== Your goal ==
Format the material below as a Markdown table with the columns "Row" and "Line," numbering each row and skipping blank lines. Include only the lines from the start of the material up to and including the line containing "This screenshot has width=700, height=562.".

== Source material ==

- Opening Delimiter -

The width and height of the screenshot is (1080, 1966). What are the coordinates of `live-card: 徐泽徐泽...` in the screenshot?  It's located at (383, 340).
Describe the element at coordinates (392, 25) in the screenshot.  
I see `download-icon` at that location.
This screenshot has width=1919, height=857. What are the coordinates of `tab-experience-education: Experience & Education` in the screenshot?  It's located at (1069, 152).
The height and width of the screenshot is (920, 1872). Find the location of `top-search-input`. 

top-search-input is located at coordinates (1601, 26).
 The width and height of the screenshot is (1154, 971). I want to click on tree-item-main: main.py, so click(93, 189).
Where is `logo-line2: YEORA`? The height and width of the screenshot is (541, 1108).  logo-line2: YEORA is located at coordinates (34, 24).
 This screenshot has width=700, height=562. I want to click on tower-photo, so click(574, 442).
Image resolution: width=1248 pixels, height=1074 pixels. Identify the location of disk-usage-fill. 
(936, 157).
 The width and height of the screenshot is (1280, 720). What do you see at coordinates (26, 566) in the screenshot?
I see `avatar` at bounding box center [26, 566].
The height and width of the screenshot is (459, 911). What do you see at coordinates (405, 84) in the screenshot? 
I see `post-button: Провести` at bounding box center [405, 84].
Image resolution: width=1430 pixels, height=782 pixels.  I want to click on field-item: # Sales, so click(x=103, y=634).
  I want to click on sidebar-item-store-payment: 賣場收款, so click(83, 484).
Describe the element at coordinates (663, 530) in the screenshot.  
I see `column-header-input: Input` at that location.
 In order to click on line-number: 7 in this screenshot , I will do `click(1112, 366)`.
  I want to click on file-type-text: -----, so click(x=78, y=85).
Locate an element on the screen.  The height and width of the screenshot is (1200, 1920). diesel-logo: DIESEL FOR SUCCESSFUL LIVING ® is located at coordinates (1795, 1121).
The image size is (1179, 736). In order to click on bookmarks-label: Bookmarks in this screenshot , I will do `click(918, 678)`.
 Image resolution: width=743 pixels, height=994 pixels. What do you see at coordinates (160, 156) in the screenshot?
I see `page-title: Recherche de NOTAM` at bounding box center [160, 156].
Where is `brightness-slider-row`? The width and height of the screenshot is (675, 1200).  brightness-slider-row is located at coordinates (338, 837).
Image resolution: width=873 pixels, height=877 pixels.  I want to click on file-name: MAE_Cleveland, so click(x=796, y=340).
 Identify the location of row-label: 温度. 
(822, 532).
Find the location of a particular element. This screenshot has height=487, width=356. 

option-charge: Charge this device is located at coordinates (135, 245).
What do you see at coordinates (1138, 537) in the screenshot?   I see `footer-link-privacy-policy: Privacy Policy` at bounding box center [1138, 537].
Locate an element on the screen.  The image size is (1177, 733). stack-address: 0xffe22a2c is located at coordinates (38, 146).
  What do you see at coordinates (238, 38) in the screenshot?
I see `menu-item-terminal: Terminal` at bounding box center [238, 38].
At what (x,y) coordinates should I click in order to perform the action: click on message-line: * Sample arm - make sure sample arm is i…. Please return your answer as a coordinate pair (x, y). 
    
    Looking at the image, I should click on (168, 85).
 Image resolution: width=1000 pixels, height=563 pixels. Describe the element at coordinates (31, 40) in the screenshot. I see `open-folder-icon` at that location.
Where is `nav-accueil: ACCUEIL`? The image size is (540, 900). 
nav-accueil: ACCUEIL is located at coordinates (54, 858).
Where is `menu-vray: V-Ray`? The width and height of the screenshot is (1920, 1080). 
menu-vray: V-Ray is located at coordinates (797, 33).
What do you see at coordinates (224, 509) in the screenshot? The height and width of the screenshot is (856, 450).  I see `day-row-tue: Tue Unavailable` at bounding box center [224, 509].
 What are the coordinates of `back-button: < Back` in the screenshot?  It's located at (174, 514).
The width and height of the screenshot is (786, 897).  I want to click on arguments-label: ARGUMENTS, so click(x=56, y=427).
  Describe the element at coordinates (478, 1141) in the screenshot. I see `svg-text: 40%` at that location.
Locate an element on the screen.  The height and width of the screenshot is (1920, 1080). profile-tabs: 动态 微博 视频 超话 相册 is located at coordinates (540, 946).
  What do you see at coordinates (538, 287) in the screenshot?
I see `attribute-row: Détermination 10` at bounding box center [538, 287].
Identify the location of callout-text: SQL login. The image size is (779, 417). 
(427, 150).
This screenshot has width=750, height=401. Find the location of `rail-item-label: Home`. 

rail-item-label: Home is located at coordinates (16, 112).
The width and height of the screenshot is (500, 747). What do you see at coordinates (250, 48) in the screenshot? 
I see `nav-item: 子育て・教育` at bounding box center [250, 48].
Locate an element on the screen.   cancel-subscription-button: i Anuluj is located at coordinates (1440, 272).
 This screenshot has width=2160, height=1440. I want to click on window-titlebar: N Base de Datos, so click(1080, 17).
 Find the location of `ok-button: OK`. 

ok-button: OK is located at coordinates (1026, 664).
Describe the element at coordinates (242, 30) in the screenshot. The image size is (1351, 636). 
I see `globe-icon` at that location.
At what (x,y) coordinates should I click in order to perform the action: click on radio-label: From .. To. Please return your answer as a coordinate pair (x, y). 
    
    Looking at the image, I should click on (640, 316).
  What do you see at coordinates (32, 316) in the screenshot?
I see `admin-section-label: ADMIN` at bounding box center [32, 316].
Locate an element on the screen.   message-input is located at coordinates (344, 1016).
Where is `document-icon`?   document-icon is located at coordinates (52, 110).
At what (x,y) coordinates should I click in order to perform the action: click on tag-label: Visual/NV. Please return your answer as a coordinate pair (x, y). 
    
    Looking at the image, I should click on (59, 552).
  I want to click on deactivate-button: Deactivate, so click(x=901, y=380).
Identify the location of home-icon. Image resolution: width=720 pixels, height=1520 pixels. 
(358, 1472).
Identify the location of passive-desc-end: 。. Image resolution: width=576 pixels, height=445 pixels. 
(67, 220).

- Closing Delimiter -

== Response below ==
| Row | Line |
|---|---|
| 1 | The width and height of the screenshot is (1080, 1966). What are the coordinates of `live-card: 徐泽徐泽...` in the screenshot?  It's located at (383, 340). |
| 2 | Describe the element at coordinates (392, 25) in the screenshot.   |
| 3 | I see `download-icon` at that location. |
| 4 | This screenshot has width=1919, height=857. What are the coordinates of `tab-experience-education: Experience & Education` in the screenshot?  It's located at (1069, 152). |
| 5 | The height and width of the screenshot is (920, 1872). Find the location of `top-search-input`.  |
| 6 | top-search-input is located at coordinates (1601, 26). |
| 7 |  The width and height of the screenshot is (1154, 971). I want to click on tree-item-main: main.py, so click(93, 189). |
| 8 | Where is `logo-line2: YEORA`? The height and width of the screenshot is (541, 1108).  logo-line2: YEORA is located at coordinates (34, 24). |
| 9 |  This screenshot has width=700, height=562. I want to click on tower-photo, so click(574, 442). |